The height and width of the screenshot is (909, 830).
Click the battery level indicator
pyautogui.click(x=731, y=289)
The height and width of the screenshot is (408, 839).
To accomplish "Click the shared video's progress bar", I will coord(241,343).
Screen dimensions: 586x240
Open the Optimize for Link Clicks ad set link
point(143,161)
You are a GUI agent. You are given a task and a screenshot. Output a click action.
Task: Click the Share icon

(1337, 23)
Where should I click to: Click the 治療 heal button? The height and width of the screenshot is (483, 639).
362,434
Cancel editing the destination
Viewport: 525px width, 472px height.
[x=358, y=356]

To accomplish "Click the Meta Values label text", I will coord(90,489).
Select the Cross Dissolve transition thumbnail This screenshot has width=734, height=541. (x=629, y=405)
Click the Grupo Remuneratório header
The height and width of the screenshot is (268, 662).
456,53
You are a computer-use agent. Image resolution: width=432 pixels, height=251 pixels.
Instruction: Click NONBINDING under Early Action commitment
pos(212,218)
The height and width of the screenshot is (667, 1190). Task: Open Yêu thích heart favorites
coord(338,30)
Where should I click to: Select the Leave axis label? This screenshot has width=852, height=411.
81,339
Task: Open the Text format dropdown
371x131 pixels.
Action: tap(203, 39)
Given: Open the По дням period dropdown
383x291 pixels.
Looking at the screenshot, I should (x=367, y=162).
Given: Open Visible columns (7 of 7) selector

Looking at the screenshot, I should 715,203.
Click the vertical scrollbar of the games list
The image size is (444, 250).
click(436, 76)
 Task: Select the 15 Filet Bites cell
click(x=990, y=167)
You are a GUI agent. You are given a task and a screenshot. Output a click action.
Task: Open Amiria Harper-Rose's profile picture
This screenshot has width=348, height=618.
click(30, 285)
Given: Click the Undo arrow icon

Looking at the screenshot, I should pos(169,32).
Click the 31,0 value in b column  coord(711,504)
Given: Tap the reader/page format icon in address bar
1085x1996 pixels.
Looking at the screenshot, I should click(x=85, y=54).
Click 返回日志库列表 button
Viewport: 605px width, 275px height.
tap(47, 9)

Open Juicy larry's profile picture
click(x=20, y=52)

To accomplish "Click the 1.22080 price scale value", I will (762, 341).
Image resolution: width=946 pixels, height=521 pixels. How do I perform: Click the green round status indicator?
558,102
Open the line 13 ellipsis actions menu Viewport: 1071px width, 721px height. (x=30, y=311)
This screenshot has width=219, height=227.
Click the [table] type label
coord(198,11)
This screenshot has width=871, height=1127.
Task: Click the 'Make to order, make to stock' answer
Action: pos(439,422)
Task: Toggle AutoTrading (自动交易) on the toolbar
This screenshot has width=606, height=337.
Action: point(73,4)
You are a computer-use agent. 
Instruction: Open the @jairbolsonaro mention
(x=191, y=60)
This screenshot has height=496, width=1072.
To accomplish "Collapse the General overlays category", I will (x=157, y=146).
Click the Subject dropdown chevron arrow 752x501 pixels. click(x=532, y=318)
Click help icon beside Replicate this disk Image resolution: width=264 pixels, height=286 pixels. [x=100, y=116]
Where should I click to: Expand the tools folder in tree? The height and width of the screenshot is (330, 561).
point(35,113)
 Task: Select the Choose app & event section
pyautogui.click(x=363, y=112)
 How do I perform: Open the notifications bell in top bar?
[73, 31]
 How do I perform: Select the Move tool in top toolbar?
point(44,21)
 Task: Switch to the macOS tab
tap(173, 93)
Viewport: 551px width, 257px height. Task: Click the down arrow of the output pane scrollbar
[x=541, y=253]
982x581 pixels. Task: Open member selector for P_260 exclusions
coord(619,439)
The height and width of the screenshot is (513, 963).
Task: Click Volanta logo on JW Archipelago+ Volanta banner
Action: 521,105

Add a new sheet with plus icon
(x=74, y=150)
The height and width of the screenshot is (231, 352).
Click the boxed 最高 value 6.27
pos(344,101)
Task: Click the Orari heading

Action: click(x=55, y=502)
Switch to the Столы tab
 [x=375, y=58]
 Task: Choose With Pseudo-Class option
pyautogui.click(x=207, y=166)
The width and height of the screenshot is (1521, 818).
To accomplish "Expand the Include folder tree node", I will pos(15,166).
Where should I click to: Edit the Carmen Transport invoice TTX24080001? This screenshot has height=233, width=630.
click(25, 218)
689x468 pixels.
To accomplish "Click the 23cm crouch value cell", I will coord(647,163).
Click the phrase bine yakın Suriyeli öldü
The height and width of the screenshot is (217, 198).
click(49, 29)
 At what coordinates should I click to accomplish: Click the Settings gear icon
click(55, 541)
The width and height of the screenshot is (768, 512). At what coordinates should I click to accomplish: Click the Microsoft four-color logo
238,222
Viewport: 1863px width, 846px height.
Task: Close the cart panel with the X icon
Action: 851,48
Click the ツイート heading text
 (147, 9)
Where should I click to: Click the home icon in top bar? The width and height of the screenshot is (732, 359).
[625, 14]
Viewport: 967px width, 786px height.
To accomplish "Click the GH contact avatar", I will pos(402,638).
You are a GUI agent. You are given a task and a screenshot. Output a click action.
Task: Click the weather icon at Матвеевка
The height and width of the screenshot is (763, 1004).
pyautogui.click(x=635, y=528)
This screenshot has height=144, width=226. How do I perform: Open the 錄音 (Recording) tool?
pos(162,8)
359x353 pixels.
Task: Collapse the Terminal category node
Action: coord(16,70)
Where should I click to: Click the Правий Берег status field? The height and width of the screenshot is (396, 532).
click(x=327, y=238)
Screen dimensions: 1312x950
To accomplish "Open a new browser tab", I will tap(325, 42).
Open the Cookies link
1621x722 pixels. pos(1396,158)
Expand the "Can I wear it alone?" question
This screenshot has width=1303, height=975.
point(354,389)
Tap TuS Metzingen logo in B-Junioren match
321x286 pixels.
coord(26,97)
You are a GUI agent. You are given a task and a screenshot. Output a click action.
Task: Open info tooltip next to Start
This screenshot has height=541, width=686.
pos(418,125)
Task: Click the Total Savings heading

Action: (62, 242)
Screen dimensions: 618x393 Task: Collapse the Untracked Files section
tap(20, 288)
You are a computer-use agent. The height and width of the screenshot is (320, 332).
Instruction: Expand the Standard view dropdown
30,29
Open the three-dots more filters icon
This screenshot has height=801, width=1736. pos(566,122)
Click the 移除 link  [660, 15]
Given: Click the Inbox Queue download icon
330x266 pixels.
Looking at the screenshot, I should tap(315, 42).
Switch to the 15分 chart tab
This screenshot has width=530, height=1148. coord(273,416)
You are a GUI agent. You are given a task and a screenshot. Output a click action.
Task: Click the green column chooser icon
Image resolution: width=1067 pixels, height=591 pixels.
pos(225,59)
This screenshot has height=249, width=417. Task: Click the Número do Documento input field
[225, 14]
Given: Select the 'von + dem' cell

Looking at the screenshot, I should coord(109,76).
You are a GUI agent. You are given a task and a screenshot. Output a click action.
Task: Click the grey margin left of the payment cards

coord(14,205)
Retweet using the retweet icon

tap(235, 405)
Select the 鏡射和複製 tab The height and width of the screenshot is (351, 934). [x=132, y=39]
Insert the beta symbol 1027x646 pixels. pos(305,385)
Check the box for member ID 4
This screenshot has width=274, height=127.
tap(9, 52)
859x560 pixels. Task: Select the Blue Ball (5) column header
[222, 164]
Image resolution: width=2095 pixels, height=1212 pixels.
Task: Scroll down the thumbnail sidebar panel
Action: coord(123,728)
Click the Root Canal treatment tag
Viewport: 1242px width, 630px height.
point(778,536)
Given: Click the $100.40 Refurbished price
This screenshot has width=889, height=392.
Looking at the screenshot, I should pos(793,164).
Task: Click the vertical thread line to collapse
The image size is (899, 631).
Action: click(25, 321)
####
-- Work request --
Output every record verbatim.

-- Response area --
The height and width of the screenshot is (909, 830).
Click the battery level indicator
pyautogui.click(x=731, y=289)
The height and width of the screenshot is (408, 839).
To accomplish "Click the shared video's progress bar", I will coord(241,343).
Screen dimensions: 586x240
Open the Optimize for Link Clicks ad set link
point(143,161)
You are a GUI agent. You are given a task and a screenshot. Output a click action.
Task: Click the Share icon

(1337, 23)
Where should I click to: Click the 治療 heal button? The height and width of the screenshot is (483, 639).
362,434
Cancel editing the destination
Viewport: 525px width, 472px height.
[x=358, y=356]

To accomplish "Click the Meta Values label text", I will coord(90,489).
Select the Cross Dissolve transition thumbnail This screenshot has width=734, height=541. (x=629, y=405)
Click the Grupo Remuneratório header
The height and width of the screenshot is (268, 662).
456,53
You are a computer-use agent. Image resolution: width=432 pixels, height=251 pixels.
Instruction: Click NONBINDING under Early Action commitment
pos(212,218)
The height and width of the screenshot is (667, 1190). Task: Open Yêu thích heart favorites
coord(338,30)
Where should I click to: Select the Leave axis label? This screenshot has width=852, height=411.
81,339
Task: Open the Text format dropdown
371x131 pixels.
Action: tap(203, 39)
Given: Open the По дням period dropdown
383x291 pixels.
Looking at the screenshot, I should (x=367, y=162).
Given: Open Visible columns (7 of 7) selector

Looking at the screenshot, I should 715,203.
Click the vertical scrollbar of the games list
The image size is (444, 250).
click(436, 76)
 Task: Select the 15 Filet Bites cell
click(x=990, y=167)
You are a GUI agent. You are given a task and a screenshot. Output a click action.
Task: Open Amiria Harper-Rose's profile picture
This screenshot has width=348, height=618.
click(30, 285)
Given: Click the Undo arrow icon

Looking at the screenshot, I should pos(169,32).
Click the 31,0 value in b column  coord(711,504)
Given: Tap the reader/page format icon in address bar
1085x1996 pixels.
Looking at the screenshot, I should click(x=85, y=54).
Click 返回日志库列表 button
Viewport: 605px width, 275px height.
tap(47, 9)

Open Juicy larry's profile picture
click(x=20, y=52)

To accomplish "Click the 1.22080 price scale value", I will (762, 341).
Image resolution: width=946 pixels, height=521 pixels. How do I perform: Click the green round status indicator?
558,102
Open the line 13 ellipsis actions menu Viewport: 1071px width, 721px height. (x=30, y=311)
This screenshot has width=219, height=227.
Click the [table] type label
coord(198,11)
This screenshot has width=871, height=1127.
Task: Click the 'Make to order, make to stock' answer
Action: pos(439,422)
Task: Toggle AutoTrading (自动交易) on the toolbar
This screenshot has width=606, height=337.
Action: point(73,4)
You are a computer-use agent. 
Instruction: Open the @jairbolsonaro mention
(x=191, y=60)
This screenshot has height=496, width=1072.
To accomplish "Collapse the General overlays category", I will (x=157, y=146).
Click the Subject dropdown chevron arrow 752x501 pixels. click(x=532, y=318)
Click help icon beside Replicate this disk Image resolution: width=264 pixels, height=286 pixels. [x=100, y=116]
Where should I click to: Expand the tools folder in tree? The height and width of the screenshot is (330, 561).
point(35,113)
 Task: Select the Choose app & event section
pyautogui.click(x=363, y=112)
 How do I perform: Open the notifications bell in top bar?
[73, 31]
 How do I perform: Select the Move tool in top toolbar?
point(44,21)
 Task: Switch to the macOS tab
tap(173, 93)
Viewport: 551px width, 257px height. Task: Click the down arrow of the output pane scrollbar
[x=541, y=253]
982x581 pixels. Task: Open member selector for P_260 exclusions
coord(619,439)
The height and width of the screenshot is (513, 963).
Task: Click Volanta logo on JW Archipelago+ Volanta banner
Action: 521,105

Add a new sheet with plus icon
(x=74, y=150)
The height and width of the screenshot is (231, 352).
Click the boxed 最高 value 6.27
pos(344,101)
Task: Click the Orari heading

Action: click(x=55, y=502)
Switch to the Столы tab
 [x=375, y=58]
 Task: Choose With Pseudo-Class option
pyautogui.click(x=207, y=166)
The width and height of the screenshot is (1521, 818).
To accomplish "Expand the Include folder tree node", I will pos(15,166).
Where should I click to: Edit the Carmen Transport invoice TTX24080001? This screenshot has height=233, width=630.
click(25, 218)
689x468 pixels.
To accomplish "Click the 23cm crouch value cell", I will coord(647,163).
Click the phrase bine yakın Suriyeli öldü
The height and width of the screenshot is (217, 198).
click(49, 29)
 At what coordinates should I click to accomplish: Click the Settings gear icon
click(55, 541)
The width and height of the screenshot is (768, 512). At what coordinates should I click to accomplish: Click the Microsoft four-color logo
238,222
Viewport: 1863px width, 846px height.
Task: Close the cart panel with the X icon
Action: 851,48
Click the ツイート heading text
 (147, 9)
Where should I click to: Click the home icon in top bar? The width and height of the screenshot is (732, 359).
[625, 14]
Viewport: 967px width, 786px height.
To accomplish "Click the GH contact avatar", I will pos(402,638).
You are a GUI agent. You are given a task and a screenshot. Output a click action.
Task: Click the weather icon at Матвеевка
The height and width of the screenshot is (763, 1004).
pyautogui.click(x=635, y=528)
This screenshot has height=144, width=226. How do I perform: Open the 錄音 (Recording) tool?
pos(162,8)
359x353 pixels.
Task: Collapse the Terminal category node
Action: coord(16,70)
Where should I click to: Click the Правий Берег status field? The height and width of the screenshot is (396, 532).
click(x=327, y=238)
Screen dimensions: 1312x950
To accomplish "Open a new browser tab", I will tap(325, 42).
Open the Cookies link
1621x722 pixels. pos(1396,158)
Expand the "Can I wear it alone?" question
This screenshot has width=1303, height=975.
point(354,389)
Tap TuS Metzingen logo in B-Junioren match
321x286 pixels.
coord(26,97)
You are a GUI agent. You are given a task and a screenshot. Output a click action.
Task: Open info tooltip next to Start
This screenshot has height=541, width=686.
pos(418,125)
Task: Click the Total Savings heading

Action: (62, 242)
Screen dimensions: 618x393 Task: Collapse the Untracked Files section
tap(20, 288)
You are a computer-use agent. The height and width of the screenshot is (320, 332).
Instruction: Expand the Standard view dropdown
30,29
Open the three-dots more filters icon
This screenshot has height=801, width=1736. pos(566,122)
Click the 移除 link  [660, 15]
Given: Click the Inbox Queue download icon
330x266 pixels.
Looking at the screenshot, I should tap(315, 42).
Switch to the 15分 chart tab
This screenshot has width=530, height=1148. coord(273,416)
You are a GUI agent. You are given a task and a screenshot. Output a click action.
Task: Click the green column chooser icon
Image resolution: width=1067 pixels, height=591 pixels.
pos(225,59)
This screenshot has height=249, width=417. Task: Click the Número do Documento input field
[225, 14]
Given: Select the 'von + dem' cell

Looking at the screenshot, I should coord(109,76).
You are a GUI agent. You are given a task and a screenshot. Output a click action.
Task: Click the grey margin left of the payment cards

coord(14,205)
Retweet using the retweet icon

tap(235, 405)
Select the 鏡射和複製 tab The height and width of the screenshot is (351, 934). [x=132, y=39]
Insert the beta symbol 1027x646 pixels. pos(305,385)
Check the box for member ID 4
This screenshot has width=274, height=127.
tap(9, 52)
859x560 pixels. Task: Select the Blue Ball (5) column header
[222, 164]
Image resolution: width=2095 pixels, height=1212 pixels.
Task: Scroll down the thumbnail sidebar panel
Action: coord(123,728)
Click the Root Canal treatment tag
Viewport: 1242px width, 630px height.
point(778,536)
Given: Click the $100.40 Refurbished price
This screenshot has width=889, height=392.
Looking at the screenshot, I should pos(793,164).
Task: Click the vertical thread line to collapse
The image size is (899, 631).
Action: click(25, 321)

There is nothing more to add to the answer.